Deformation during surface modification of silicon carbide using rare-gas ion-beam irradiation

Surface shape modification of silicon carbide (SiC) as induced by swelling resulting from irradiation has been studied using helium (He) ion irradiation (similar to2x10(21) He/m(2)) at room temperature. Using a mask (TEM-mesh) containing an array of microscopic holes, an array of bumps, resulting from near-surface swelling, was produced on the surface of SiC. The exterior appearance of these bumps is smooth with no evidence of blistering or cracking, even when calculated swelling values are greater than 10%(1.2). The fact that these bumps are free of cracks and blistering phenomenon is welcome but surprising because the irradiated regions are confined in their deformation by the surrounding unirradiated regions.
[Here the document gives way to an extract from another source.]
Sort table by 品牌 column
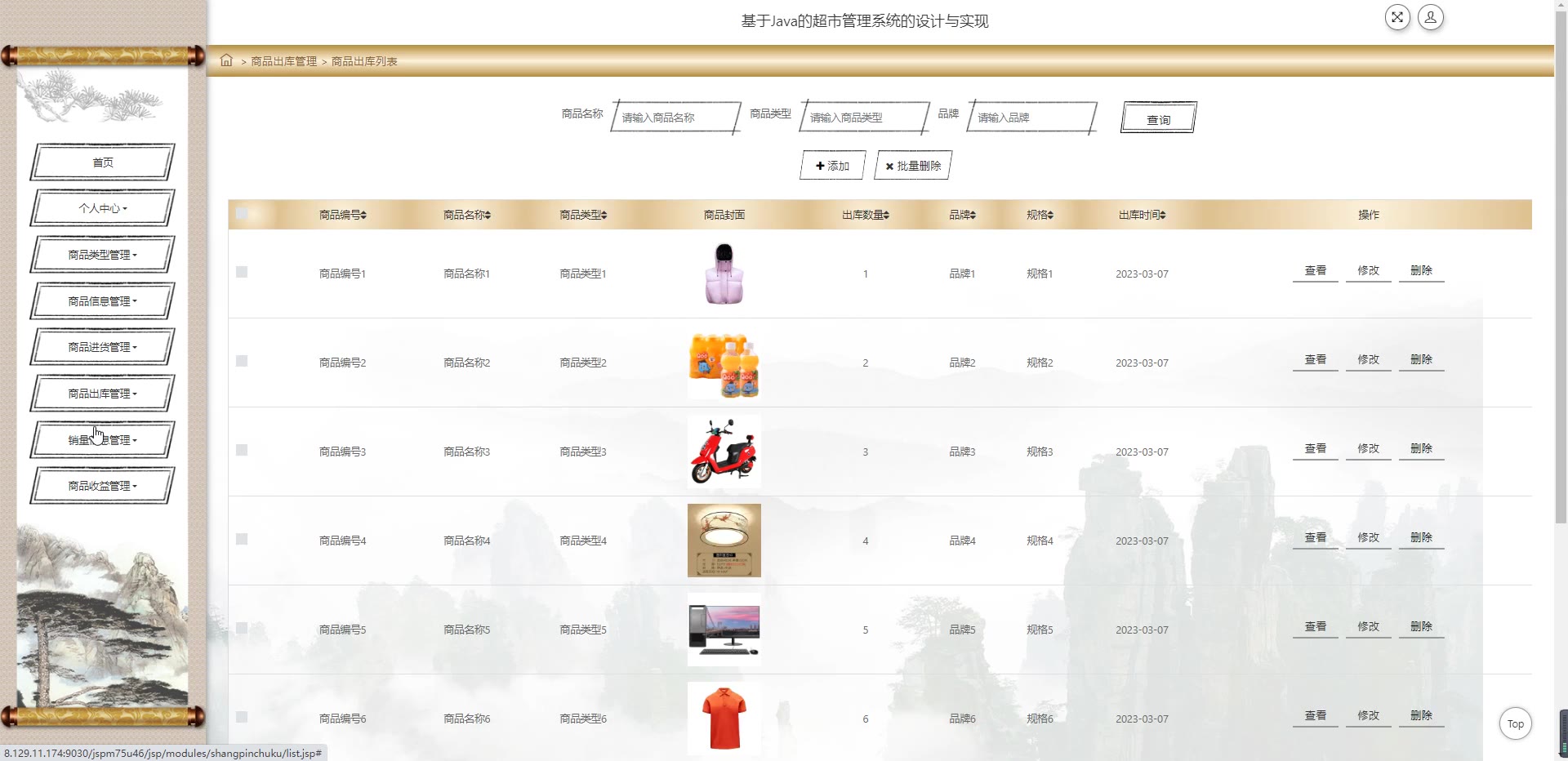 pyautogui.click(x=962, y=215)
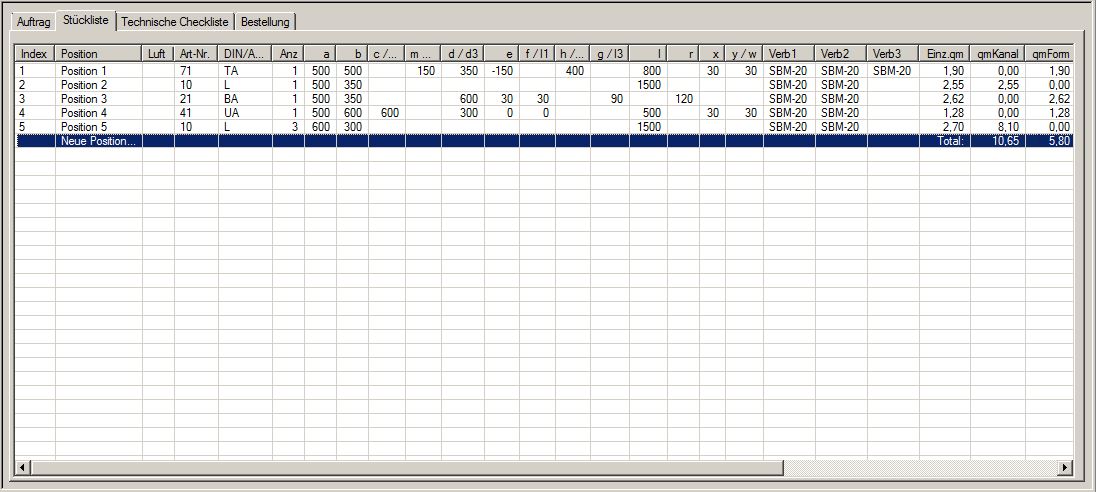The height and width of the screenshot is (492, 1096).
Task: Sort by the Position column header
Action: 98,53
The aim of the present study is to consider some possible deformation mechanisms that could allow these bumps to form without cracking or blistering and also to investigate the dependence of swelling on mask hole-size and the projected-range of He-ions. In this study, accommodation deformation of SiC during He-ion irradiation was simulated using finite element modeling (FEM). Elastic deformation and irradiation induced creep provided the accommodation deformation. When using only elasticity to provide the accommodation deformation, the calculated stresses at the vicinity of the boundary between the irradiated and the unirradiated region were much higher than the fracture stress of SiC. However, when elasticity and irradiation creep provided the accommodation deformation, the stresses were below the fracture stress. Swelling increased with increasing the mask hole-size, and the effect of the projected range was varied with the mask hole-size when irradiation enhanced creep was introduced into the FEM model.